Hezekiah's repair of the Millo is mentioned within a list of repairs to military fortifications, and several scholars generally believe that it was something connected to military activity, such as a tower, citadel, or simply a significant part of a wall. However, taking into account that the potentially cognate term mulu, from Assyrian, refers to earthworks, it is considered more likely that it was an embankment which flattened the slope between Ophel and the Temple Mount.

==Interpretation==
The dig was sponsored by the Shalem Center, a foundation that was established in 1994 to promote Zionism in Israel. Eilat Mazar was a senior fellow at the foundation.
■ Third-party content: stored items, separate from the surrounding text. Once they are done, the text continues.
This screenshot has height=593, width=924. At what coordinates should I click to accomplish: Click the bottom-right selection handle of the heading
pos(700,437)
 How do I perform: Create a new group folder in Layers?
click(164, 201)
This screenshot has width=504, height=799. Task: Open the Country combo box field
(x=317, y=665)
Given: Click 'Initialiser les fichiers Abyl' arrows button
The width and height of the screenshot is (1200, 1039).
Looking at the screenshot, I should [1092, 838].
===Not one building, different periods===
In 2007, Israel Finkelstein, Ze'ev Herzog, David Ussishkin and Lily Singer-Avitz coauthored a paper to lower the dating assigned to the structure given by Eilat Mazar. The coauthors also suggested that the walls unearthed by Mazar do not belong to a single building, arguing that the more substantial, more regular walls to the west of the site align with a larger rectangular structure, including upper parts of the Stepped Stone Structure, and a mikveh ritual bath believed to have been used in the Hasmonean dynasty period; while what they consider the flimsier irregular remains on the eastern side of the site should be treated as a separate entity. The coauthors additionally argued that Mazar's approach was biased. However, the attempt to re-date the site and claim that the two structures were not part of the same structure received a detailed response by Amihai Mazar. Agreeing with Mazar, Avraham Faust noted that Herzog's paper was written prior to the publication of all the excavation material and that its full publication was sufficient to settle the debate in favour of Eilat Mazar's interpretation of the dating of the site. In 2005 Amihai Mazar suggested that the site may be a Jebusite fortress—the fortress of Zion that the Books of Samuel claim was conquered by David. William G. Dever agrees with Mazar's (both Amihai and Eilat) interpretation and dates the structure to the 10th century BCE.
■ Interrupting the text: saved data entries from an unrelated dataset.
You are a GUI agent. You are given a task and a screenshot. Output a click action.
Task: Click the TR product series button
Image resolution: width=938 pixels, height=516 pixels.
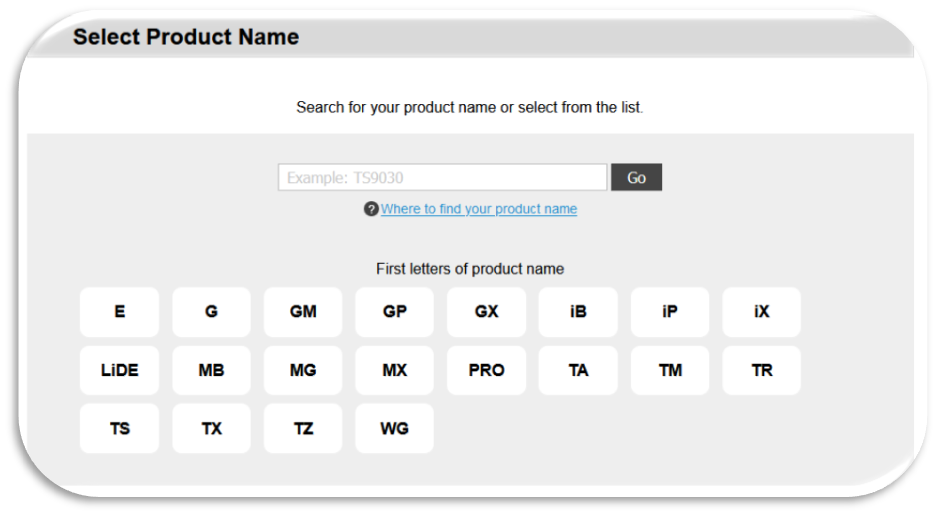click(762, 370)
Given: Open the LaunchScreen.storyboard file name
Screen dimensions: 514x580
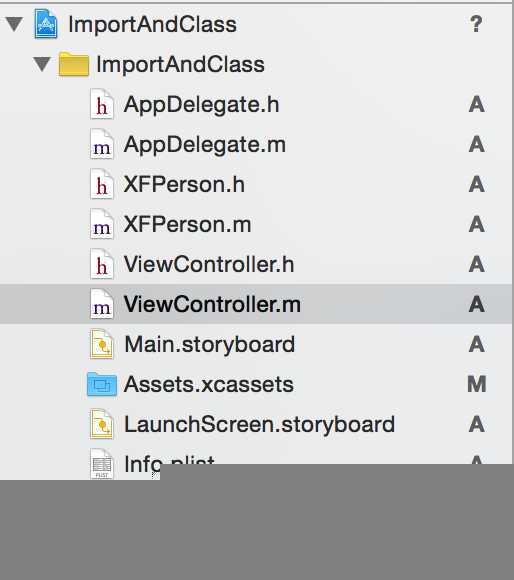Looking at the screenshot, I should point(260,424).
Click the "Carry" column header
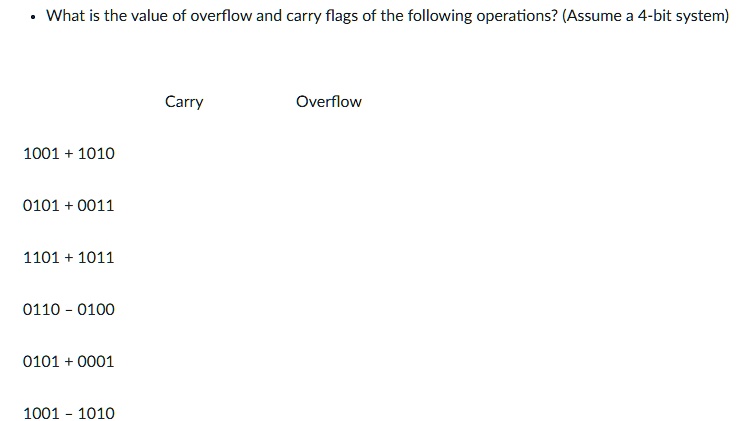The image size is (745, 421). [184, 102]
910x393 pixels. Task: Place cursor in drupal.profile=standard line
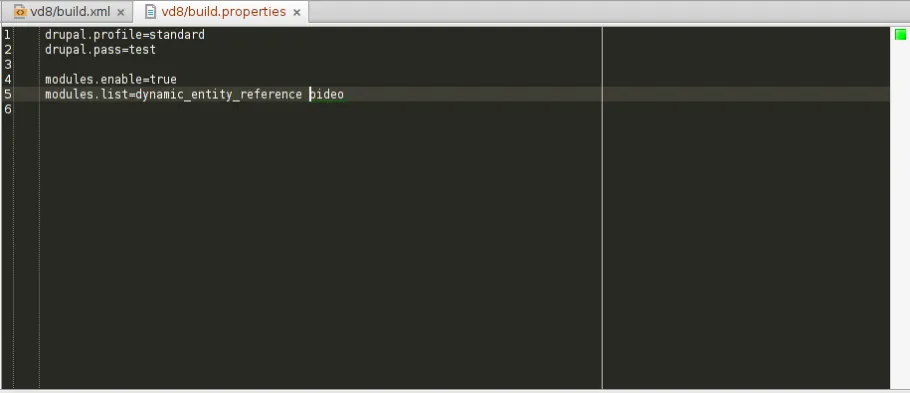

===Stratigraphy and age===
Eilat Mazar dated the site by the different types of pottery found above and below the building's remains. The pottery below the foundation is dated by Eilat Mazar to the Iron Age I, and the pottery above is dated to the Iron Age II. Due to the law of superposition (the empirical rule stating that, in general, the older things are lower down), this implies, according to Eilat Mazar, that the foundation—and hence the building—was constructed somewhere between Iron Age I and Iron Age II (roughly between the eleventh and tenth centuries BC). Israel Finkelstein argued that (Eilat) Mazar's pottery dating is flawed, concluding that "all one can safely say is that its various elements post-date the late Iron I/early Iron IIA and predate the Roman period. Circumstantial evidence seems to suggest the dating of most elements to the late Hellenistic period". However, Jodi Magness has recently concluded that the archaeological evidence does indicate that the Large Stone Structure was initially built in the 12th century BCE (Iron Age I) and that it remained in use until at least the early 9th century BCE.
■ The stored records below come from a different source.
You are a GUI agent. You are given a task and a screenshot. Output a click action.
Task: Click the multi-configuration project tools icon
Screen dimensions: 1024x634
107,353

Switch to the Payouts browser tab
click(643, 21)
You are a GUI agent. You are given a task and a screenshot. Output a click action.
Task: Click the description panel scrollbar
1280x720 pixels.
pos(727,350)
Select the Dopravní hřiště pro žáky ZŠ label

===Eilat Mazar's arguments===
Mazar made the following arguments for an Israelite royal palace from the early tenth century:

1. The enormous scale of the structure and physical distinctions between it and other contemporary structures.
2. That it was erected outside the walls of the Jebusite city.
3. Pottery and pavements found in the structure and dated to the tenth century.
4. That the latest pottery found beneath the structure is a "sizable and richly varied" assemblage dated to the twelfth to eleventh centuries BCE.
5. Both pottery types and radiocarbon dating point to a date around 1000 BCE.
6. Pottery found in the attached Stepped Stone Structure also dates its construction to the tenth century.
7. Two Phoenician-styled ivory inlays and a black-and-red jug imported from Cyprus attest to a Phoenician connection, a tenth-century date, and a luxurious life-style.
8. Bullae with names of royal officials mentioned in the Bible attest to royal use continuing until 586 BCE and "illustrate" the reliability of Biblical sources.